たとえば専業主婦をしている方が交通事故に遭い、入院・通院をしている間の家事が出来なかったり、後遺障害が残って家事がうまく出来なくなったような場合に、休業損害や逸失利益が生じるのかという問題です。これは性別を問わず、主として家事労働に従事する者(家事従事者)が交通事故被害を受けた場合に該当する論点です。
この点、確かに家事従事者は日々の家事について給料を得ているわけではありません。しかし、この家事をもし他人に依頼した場合には相当額の対価を払わなくてはなりませんから、家事従事者は自ら行う家事について、財産上の利益を挙げていると考えられています(最高裁昭和49年7月19日判決)。
このように、家事労働に経済的価値が認められることは判例も肯定するところであり、交通事故被害者が専業主婦の場合でも、休業損害や逸失利益を請求することが可能となっています。
具体的な家事労働の価値については、女子雇用労働者の平均賃金相当額と推定するのが判例の立場です。実際の算定上は、賃金センサス上の女性労働者全年齢平均値または年齢別平均値などを基準にしていくことが一般的かと思います。

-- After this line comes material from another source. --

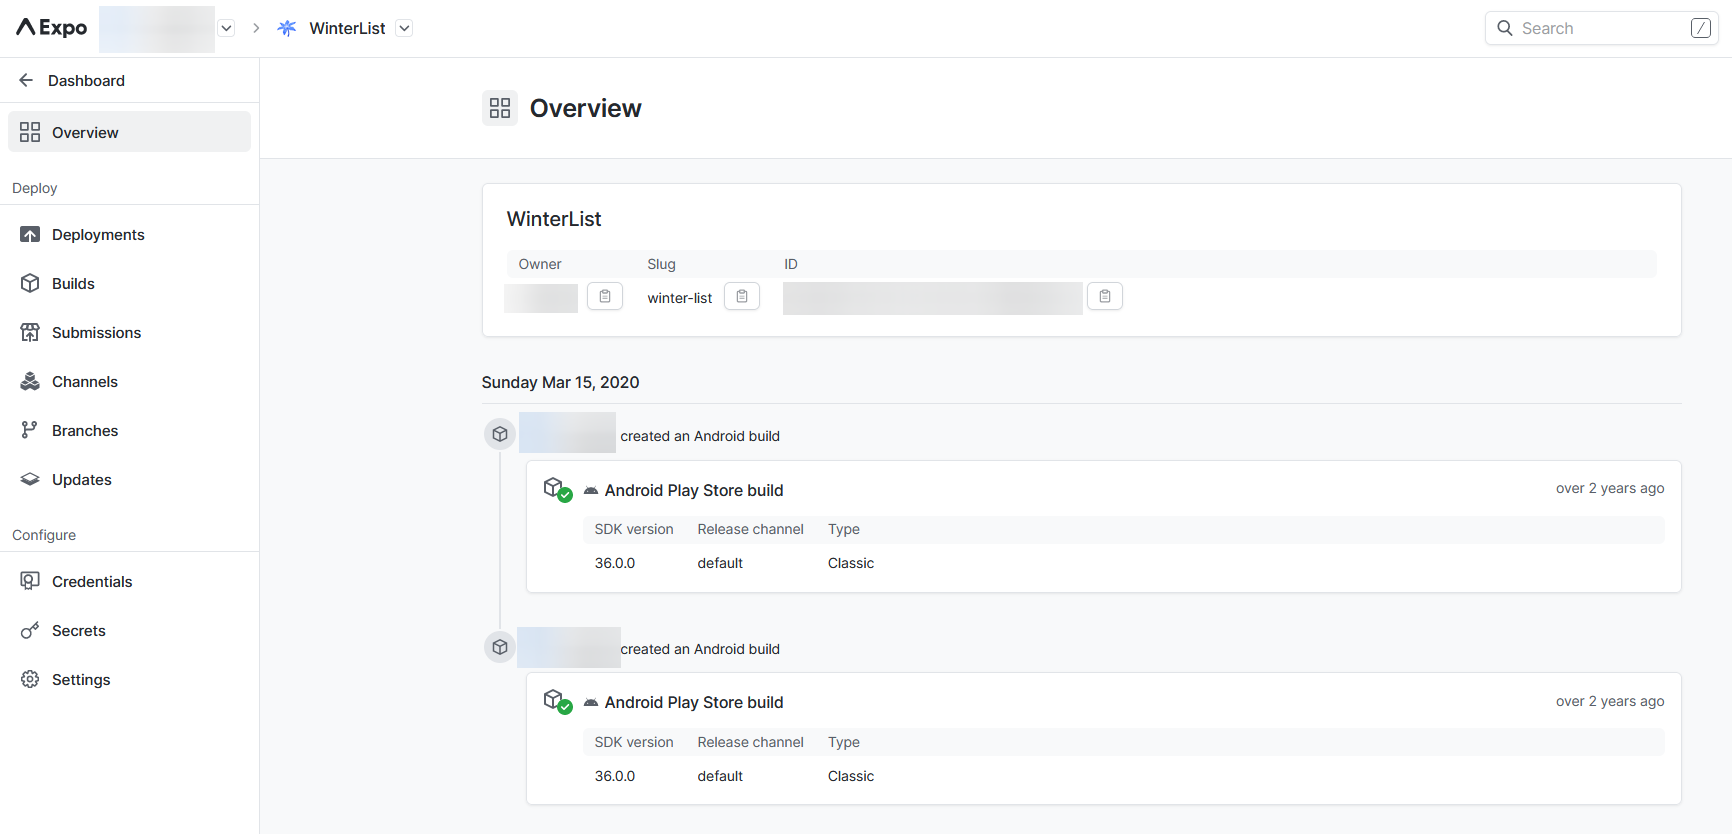
Task: Open project Settings
Action: point(81,680)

なお、被害者が一人暮らしの場合、他人のために家事労働をしているわけではないため、家事労働に関する休業損害や逸失利益は認められにくくなっているので注意して下さい。それ以外にも兼業主婦の場合、被害者が高齢の場合など、具体的な状況ごとに請求金額は変わってきますので、一つの参考として頂ければと思います。